3-62: Regulation of manganese peroxidase isozymes in Phanerochaete chrysosporium

The use of lignin degrading enzymes has been exemplified to degrade and metabolize lignin, as well as degrade recalcitrant oraganopollutants. Manganese peroxidase (MnP) (EC 1.11.1.13) catalyzes the chemical reaction 2Mn(II)+2H⁺+H₂O₂↔2Mn(III)+2H₂O in the presence of chelators. Current study is focused on the regulation of different MnP isozymes in Phanerochaete chrysosporium. The mnp expressions through reverse transcriptase-PCR in different carbon sources at various time points revealed the differential expression behavior of these isozymes. The significant expression was observed during five to seven days of fermentation. Analysis of extra- and intracellular peptide composition in selected medium showed the presence of four MnP isozymes. The study demonstrated the considerably higher MnP activities of 4,700 U/L with the selected carbon source in the presence of tween80 (T), nitriloacetate (N) and inorganic salts (IS).

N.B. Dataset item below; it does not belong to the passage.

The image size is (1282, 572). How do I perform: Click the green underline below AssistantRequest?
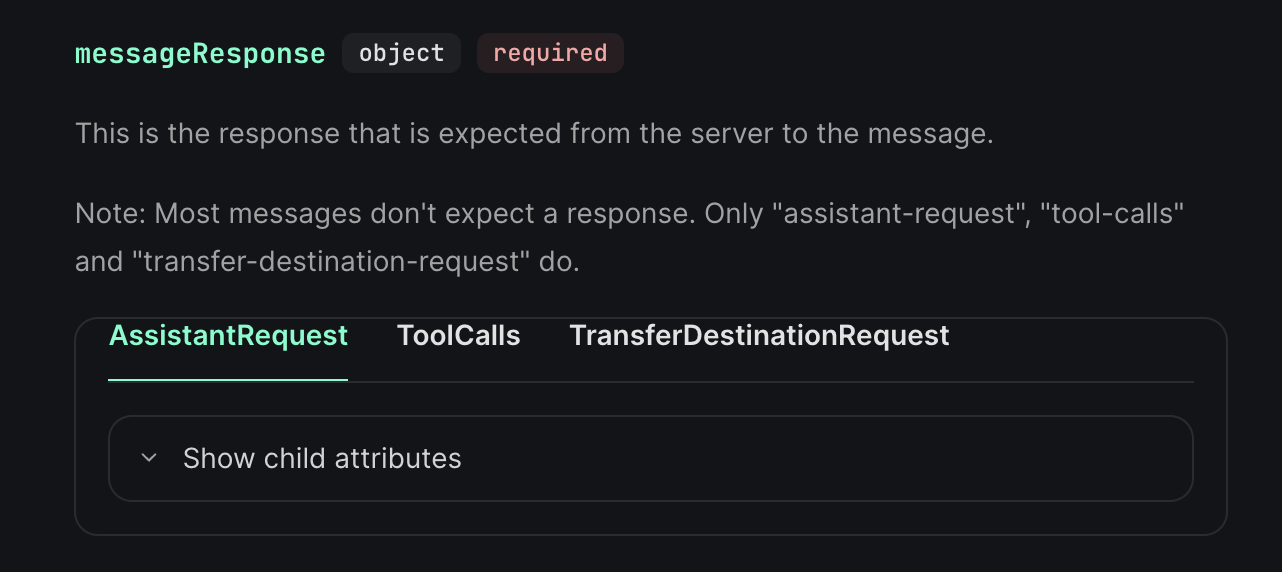click(x=228, y=380)
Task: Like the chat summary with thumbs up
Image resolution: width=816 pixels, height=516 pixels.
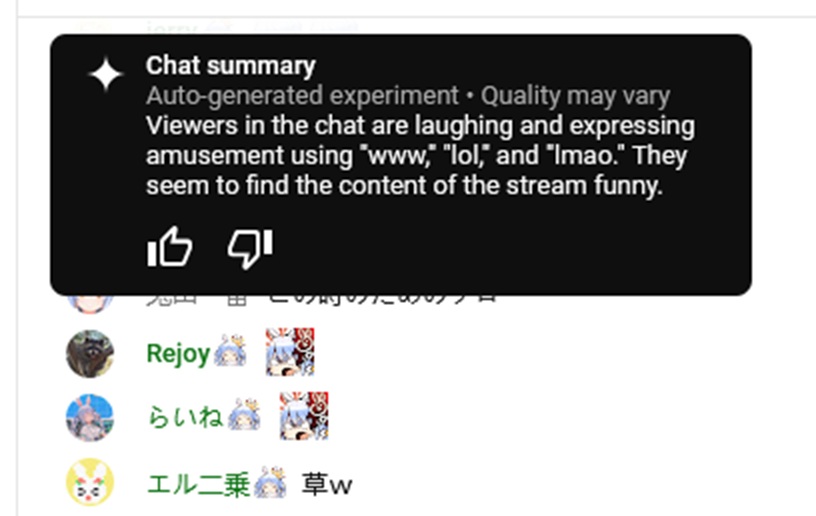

However, accumulation of intracellular MnPs was also observed in the fungal pellets during five to seven days which was consistent with the microscopic observations with an increased enzyme pockets within the mycelium. We speculate the crucial roles of membrane-bound transporters for an excretion of MnPs. We aim to find out these transporters whereas Ca²⁺ ions produced during the pelletization of fungus might play a role for their activation. Moreover, correlating the interconnections of T, N and IS in mnp expression, seven days culture showed the dependency of mnp-2 isozyme in T and IS and mnp-3 in N. However, the individual extracellular MnP and their quantification is an important issue. The significance of this study is the understanding of the mechanism of mnp expression regulation in P. chrysosporium.